Vijay
Vijay

Reputation: 974

add new columns by Casting column to given type dynamically in spark data frame

I have two data frames having the same columns with different schema

val schema = StructType(
     |   StructField("firstName", StringType, true) ::
     |     StructField("lastName", IntegerType, false) ::
     |       StructField("lod", DateType, false) ::
     |     StructField("dob", DateType, false) :: Nil)
    
val df = spark.createDataFrame(spark.sparkContext.emptyRDD[Row], schema)

val df2 = Seq(("eturi","1","15/10/2020","Jun/01/2012"),
("vijaynull","12","25/08/2001","Aug/14/2014"),
("lakshmi","xyz",null,"Jul/15/2015")
).toDF("firstName","lastName","lod","dob")

 df2.printSchema
root
 |-- firstName: string (nullable = true)
 |-- lastName: string (nullable = true)
 |-- lod: string (nullable = true)
 |-- dob: string (nullable = true)

Now I need to cast the df2 columns based on df column data type by adding a new column for each column of df2 and also I need to cast all date and timestamp columns based on the pattern given in another list.

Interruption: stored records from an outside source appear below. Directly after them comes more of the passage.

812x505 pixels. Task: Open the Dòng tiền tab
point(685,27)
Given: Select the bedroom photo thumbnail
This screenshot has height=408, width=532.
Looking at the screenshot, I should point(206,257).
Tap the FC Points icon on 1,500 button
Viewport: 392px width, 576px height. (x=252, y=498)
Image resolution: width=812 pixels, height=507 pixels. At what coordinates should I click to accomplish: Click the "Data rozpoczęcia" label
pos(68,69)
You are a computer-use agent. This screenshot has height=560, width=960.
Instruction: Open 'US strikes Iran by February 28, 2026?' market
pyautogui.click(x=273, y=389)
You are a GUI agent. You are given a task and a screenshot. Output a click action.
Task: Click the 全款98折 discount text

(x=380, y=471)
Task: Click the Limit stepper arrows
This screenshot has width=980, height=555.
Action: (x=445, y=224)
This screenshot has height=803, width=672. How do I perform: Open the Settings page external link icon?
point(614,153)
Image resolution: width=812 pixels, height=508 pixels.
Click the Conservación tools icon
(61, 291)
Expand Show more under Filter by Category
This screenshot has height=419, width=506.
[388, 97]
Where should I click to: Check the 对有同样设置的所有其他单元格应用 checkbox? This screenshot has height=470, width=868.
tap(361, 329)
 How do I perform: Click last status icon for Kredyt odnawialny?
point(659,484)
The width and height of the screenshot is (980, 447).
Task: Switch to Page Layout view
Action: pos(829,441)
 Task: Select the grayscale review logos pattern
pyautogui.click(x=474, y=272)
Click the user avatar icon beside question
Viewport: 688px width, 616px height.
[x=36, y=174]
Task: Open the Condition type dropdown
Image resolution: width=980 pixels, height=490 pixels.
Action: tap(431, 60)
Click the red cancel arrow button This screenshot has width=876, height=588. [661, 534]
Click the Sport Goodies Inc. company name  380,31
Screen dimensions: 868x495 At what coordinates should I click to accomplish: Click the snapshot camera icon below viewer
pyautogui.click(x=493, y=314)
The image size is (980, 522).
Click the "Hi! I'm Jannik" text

val date_formats = List("dd/MM/yyyy","MMM/dd/yyyy")
val df_data_val = df.columns.foldLeft(df2) { case (tmpdf, c) =>
  df.schema(c).dataType match {
    case DateType =>
      if (date_formats.contains("dd/MM/yyyy",)) {
        tmpdf.withColumn(
          c + "_cast",
          to_date(unix_timestamp(df2(c), "dd/MM/yyyy").cast(TimestampType))
        )       
      } else if (date_formats.contains("MMM/dd/yyyy")) {
        tmpdf.withColumn(
          c + "_cast",
          to_date(unix_timestamp(df2(c), "MMM/dd/yyyy").cast(TimestampType))
        )         
      }
    else{
      tmpdf.withColumn(c + "_cast", df2(c).cast(df.schema(c).dataType))
    
    case _ => tmpdf.withColumn(c + "_cast", df2(c).cast(df.schema(c).dataType))
  }
}

Got below output enter image description here Expected output

enter image description here

Upvotes: 0

Views: 253

Answers (1)

mck
mck

Reputation: 42422

You can handle different date formats using coalesce instead of if/else:

val date_formats = List("dd/MM/yyyy","MMM/dd/yyyy")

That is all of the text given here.